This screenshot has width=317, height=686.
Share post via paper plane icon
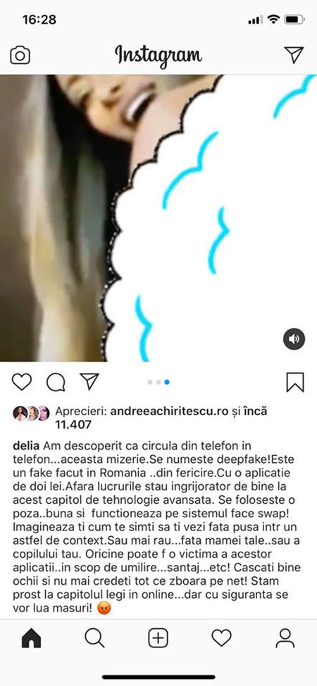tap(89, 381)
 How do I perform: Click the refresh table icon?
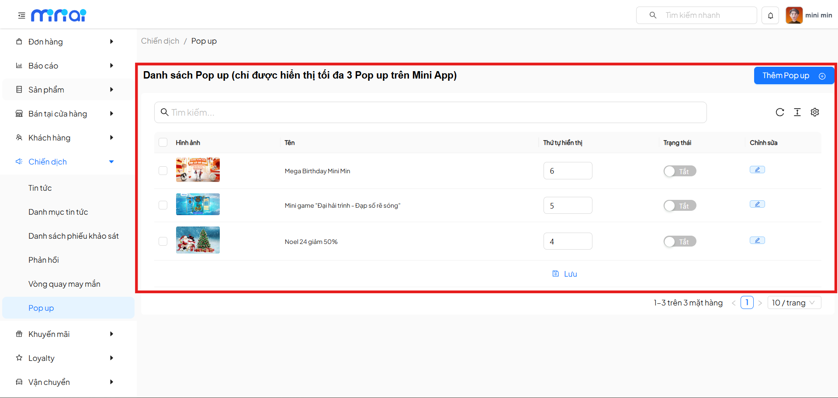click(x=779, y=112)
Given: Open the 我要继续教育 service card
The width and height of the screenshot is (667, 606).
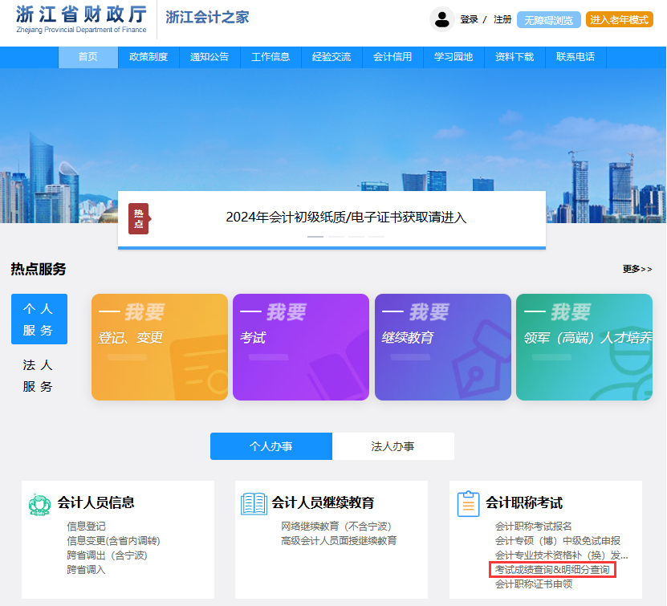Looking at the screenshot, I should coord(442,347).
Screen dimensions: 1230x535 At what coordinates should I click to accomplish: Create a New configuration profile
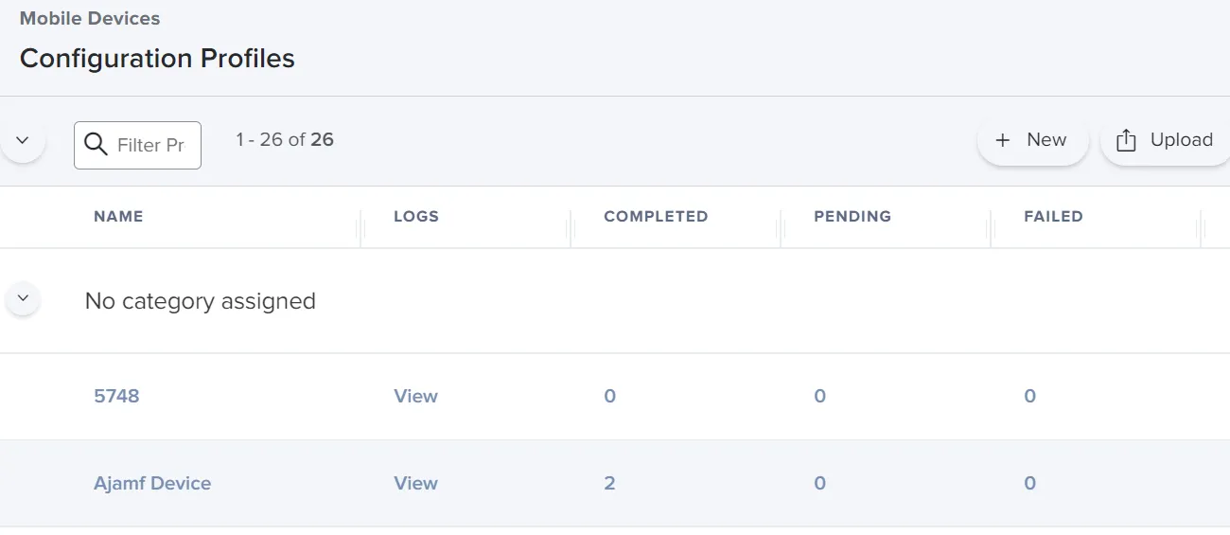(1032, 140)
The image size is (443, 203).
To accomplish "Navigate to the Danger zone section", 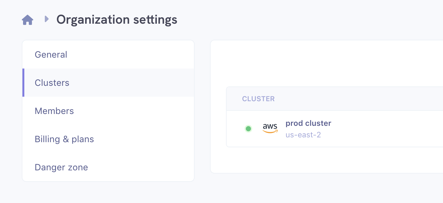I will (61, 167).
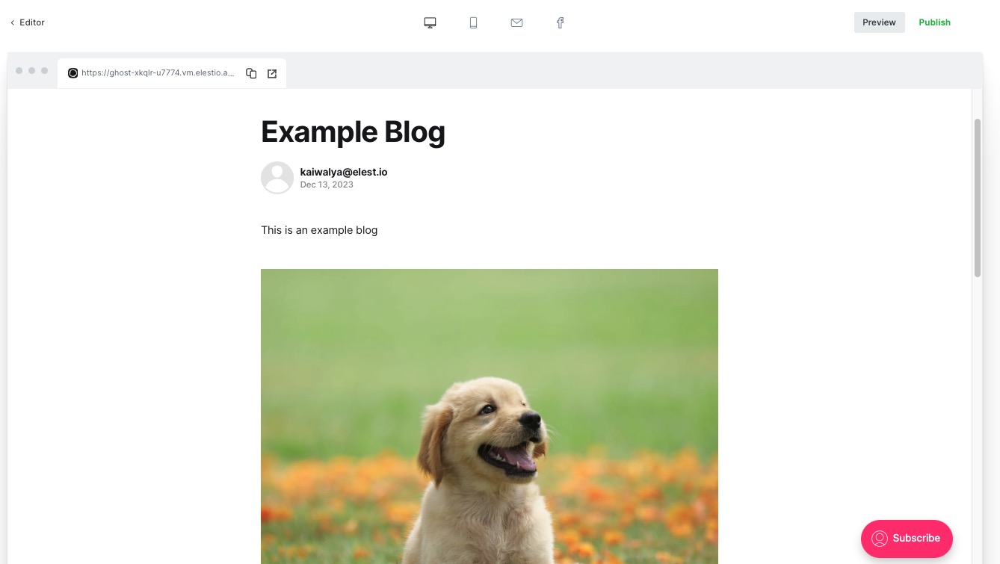This screenshot has height=564, width=1000.
Task: Click the first gray dot in mock browser bar
Action: pyautogui.click(x=19, y=71)
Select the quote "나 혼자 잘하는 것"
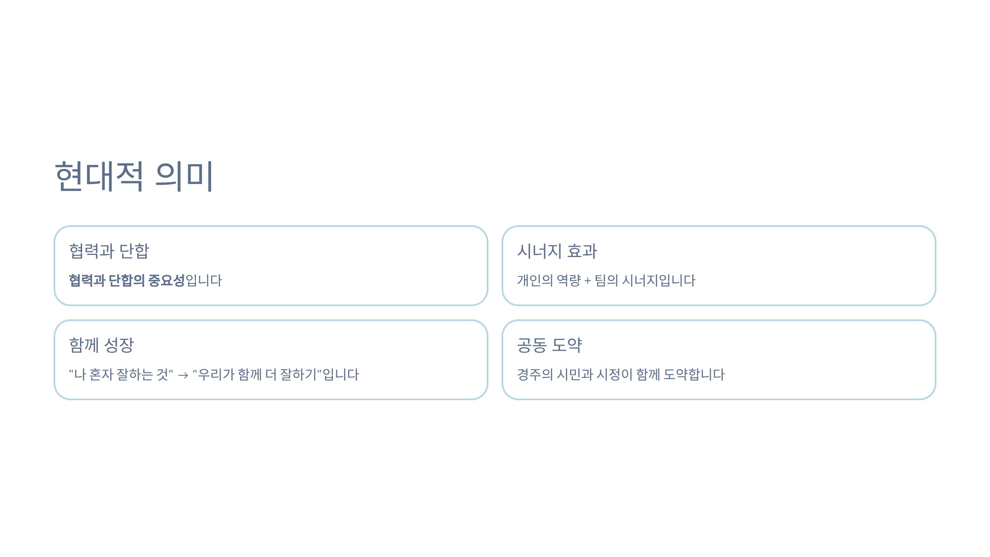Image resolution: width=990 pixels, height=557 pixels. pyautogui.click(x=121, y=375)
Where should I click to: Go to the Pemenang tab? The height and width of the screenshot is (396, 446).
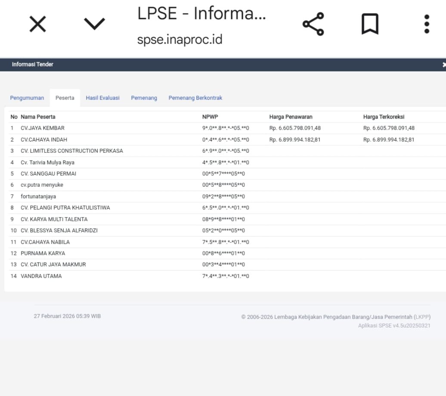click(x=144, y=98)
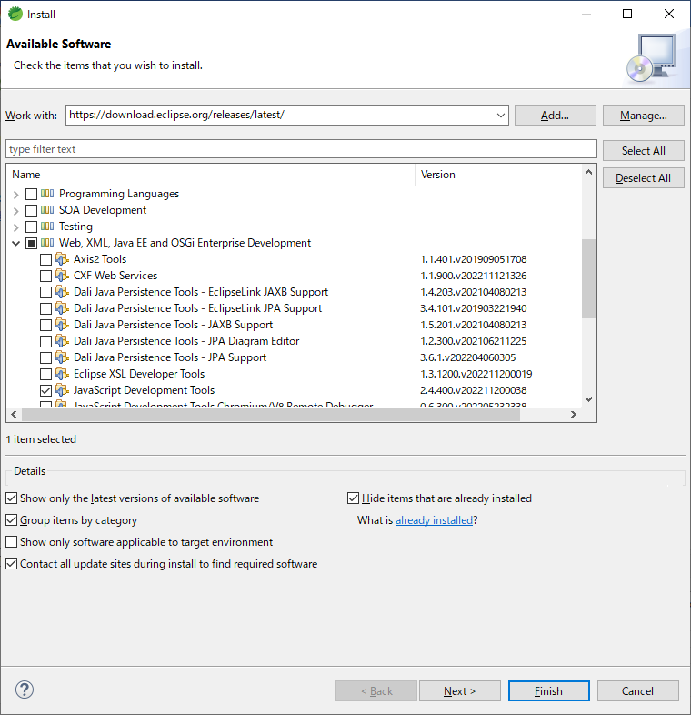Image resolution: width=691 pixels, height=715 pixels.
Task: Click the help question mark icon
Action: [25, 690]
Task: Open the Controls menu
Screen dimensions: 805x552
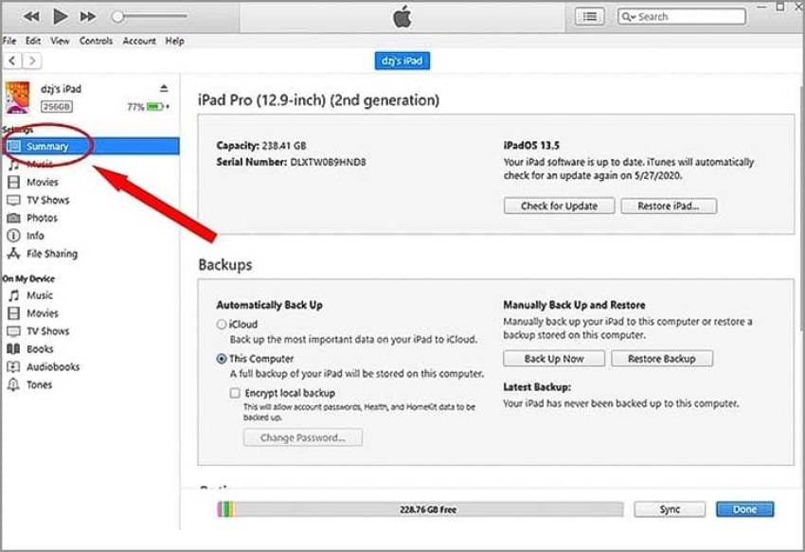Action: coord(96,42)
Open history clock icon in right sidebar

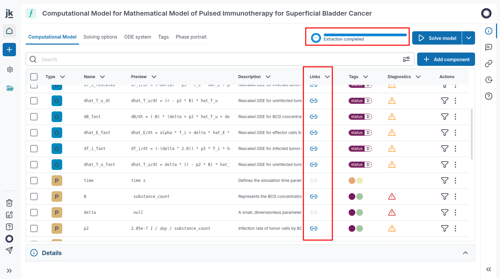(x=489, y=80)

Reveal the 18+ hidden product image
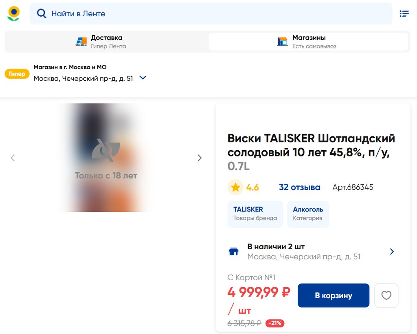click(106, 158)

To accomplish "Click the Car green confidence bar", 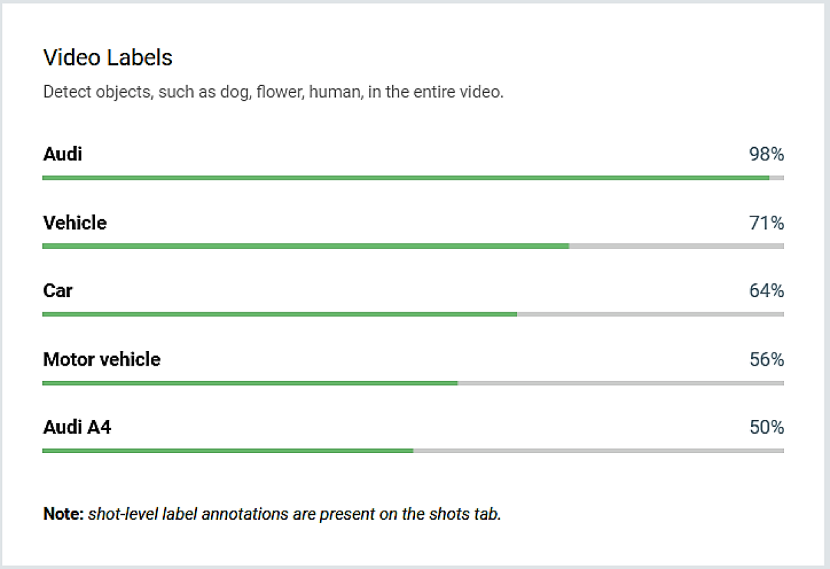I will [x=280, y=314].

# # # #

YOUR OBJECTIVE
Give the rows above as a Markdown table with columns No. and Line, starting with the first row and continuing up to and including the line with "click(x=779, y=112)". Leave out blank lines and the pictures.

CORRECT RESULT
| No. | Line |
|---|---|
| 1 | This screenshot has width=317, height=686. |
| 2 | Share post via paper plane icon |
| 3 | tap(89, 381) |
| 4 |  How do I perform: Click the refresh table icon? |
| 5 | click(x=779, y=112) |